本发明涉及一种利用环介导等温扩增(LAMP)技术检测豚鼠气单胞菌(Aeromonas caviae)的试剂盒和检测方法,属于病原菌诊断领域。主要技术方案是利用LAMP技术,针对16S和23S核糖体RNA基因转录间区的六个区域,设计四对高特异性引物,达到特异性检测豚鼠气单胞菌的目的。与传统方法相比,该方法所需设备和操作步骤简单,而且具有快速和高特异性优点,检测成本较低,适合普通诊所和野外检验。

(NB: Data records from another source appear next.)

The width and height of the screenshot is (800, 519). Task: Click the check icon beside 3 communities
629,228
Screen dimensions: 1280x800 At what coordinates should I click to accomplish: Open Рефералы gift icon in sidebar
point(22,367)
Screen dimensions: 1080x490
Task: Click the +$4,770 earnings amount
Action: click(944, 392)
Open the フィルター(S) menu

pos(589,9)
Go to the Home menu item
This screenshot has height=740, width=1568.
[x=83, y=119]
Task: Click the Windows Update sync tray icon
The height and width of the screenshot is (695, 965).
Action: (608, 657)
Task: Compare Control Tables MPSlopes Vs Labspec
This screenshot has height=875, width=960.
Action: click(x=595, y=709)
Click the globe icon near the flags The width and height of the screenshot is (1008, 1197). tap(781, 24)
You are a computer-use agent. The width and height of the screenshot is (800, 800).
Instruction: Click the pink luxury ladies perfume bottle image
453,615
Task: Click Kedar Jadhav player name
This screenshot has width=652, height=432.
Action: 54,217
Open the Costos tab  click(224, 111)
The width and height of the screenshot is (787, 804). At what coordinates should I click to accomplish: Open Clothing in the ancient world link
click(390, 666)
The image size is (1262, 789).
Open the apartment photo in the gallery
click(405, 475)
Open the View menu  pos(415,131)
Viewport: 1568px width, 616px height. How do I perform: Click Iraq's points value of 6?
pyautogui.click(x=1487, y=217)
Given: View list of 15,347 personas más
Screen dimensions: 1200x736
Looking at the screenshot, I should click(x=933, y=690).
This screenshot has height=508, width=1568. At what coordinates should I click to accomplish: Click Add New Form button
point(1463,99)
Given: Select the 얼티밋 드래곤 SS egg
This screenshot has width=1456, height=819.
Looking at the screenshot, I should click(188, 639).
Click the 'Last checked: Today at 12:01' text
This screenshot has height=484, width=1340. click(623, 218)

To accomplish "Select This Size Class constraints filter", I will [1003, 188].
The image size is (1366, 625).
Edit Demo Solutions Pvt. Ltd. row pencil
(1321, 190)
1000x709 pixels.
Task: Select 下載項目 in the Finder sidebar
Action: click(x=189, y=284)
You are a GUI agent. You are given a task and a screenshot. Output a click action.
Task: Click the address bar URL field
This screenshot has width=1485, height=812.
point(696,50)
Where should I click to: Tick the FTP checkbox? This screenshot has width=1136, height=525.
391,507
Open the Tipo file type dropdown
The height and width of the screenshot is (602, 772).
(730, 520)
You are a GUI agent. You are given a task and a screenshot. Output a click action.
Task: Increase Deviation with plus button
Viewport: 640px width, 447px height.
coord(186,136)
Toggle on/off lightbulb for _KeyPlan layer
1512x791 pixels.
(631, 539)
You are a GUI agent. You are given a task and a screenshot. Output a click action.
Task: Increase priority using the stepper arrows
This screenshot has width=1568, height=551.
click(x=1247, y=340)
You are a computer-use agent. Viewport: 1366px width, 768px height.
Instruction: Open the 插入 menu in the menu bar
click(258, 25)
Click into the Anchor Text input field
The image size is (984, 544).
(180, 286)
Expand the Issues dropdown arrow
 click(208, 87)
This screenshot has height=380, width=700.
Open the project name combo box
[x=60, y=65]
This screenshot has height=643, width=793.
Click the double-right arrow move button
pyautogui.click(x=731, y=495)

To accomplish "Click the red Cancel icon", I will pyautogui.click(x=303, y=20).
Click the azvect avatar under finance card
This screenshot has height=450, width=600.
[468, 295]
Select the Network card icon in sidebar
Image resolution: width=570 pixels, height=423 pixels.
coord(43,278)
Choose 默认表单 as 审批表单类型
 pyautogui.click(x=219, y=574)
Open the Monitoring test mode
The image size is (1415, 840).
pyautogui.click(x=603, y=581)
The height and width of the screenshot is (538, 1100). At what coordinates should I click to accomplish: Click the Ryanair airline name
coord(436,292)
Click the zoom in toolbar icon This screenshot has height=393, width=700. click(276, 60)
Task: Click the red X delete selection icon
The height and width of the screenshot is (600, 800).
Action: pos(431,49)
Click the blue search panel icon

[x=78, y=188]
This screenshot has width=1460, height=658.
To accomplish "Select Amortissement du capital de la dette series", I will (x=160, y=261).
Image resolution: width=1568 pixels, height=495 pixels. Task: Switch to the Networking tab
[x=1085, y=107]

1.一种利用环介导等温扩增技术检测豚鼠气单胞菌的试剂盒,其特征在于,它包括如下成分及各成分的作用浓度:
(1)特异性寡核苷酸引物:FIP、BIP、F3、B3、(各引物浓度均为5-15μmol/L);
FIP:5’AGGCCCGCCGAGGCTGCGATTTTAGCGATAACAACGTTGA3’
BIP:5’AATAAAGCATGATTTTCGTTTTTCCGTGAGAAGGGCGGTGTC3’
F3: 5’AAGTTCGTTACCCAATGTAGAG3’
B3: 5’CCCTTCTACCGCCGTGCAAG3’
(2)DNA提取试剂:TE缓冲液(5-15mmol/L Tris,0.5-1.5mmol/L EDTA,pH 8.0);蛋白酶K溶液(浓度10-20mg/mL,pH8.0);Tris饱和酚(pH8.0);乙酸钠(浓度2-5mol/L);乙醇(浓度95%);
(3)PCR试剂管成分为:
10×反应缓冲液(200mmol/L Tris-HCl(pH 8.8),100mmol/L KCl,100mmol/L(NH4)2SO4,20mmol/L MgSO4,1%Triton X-100)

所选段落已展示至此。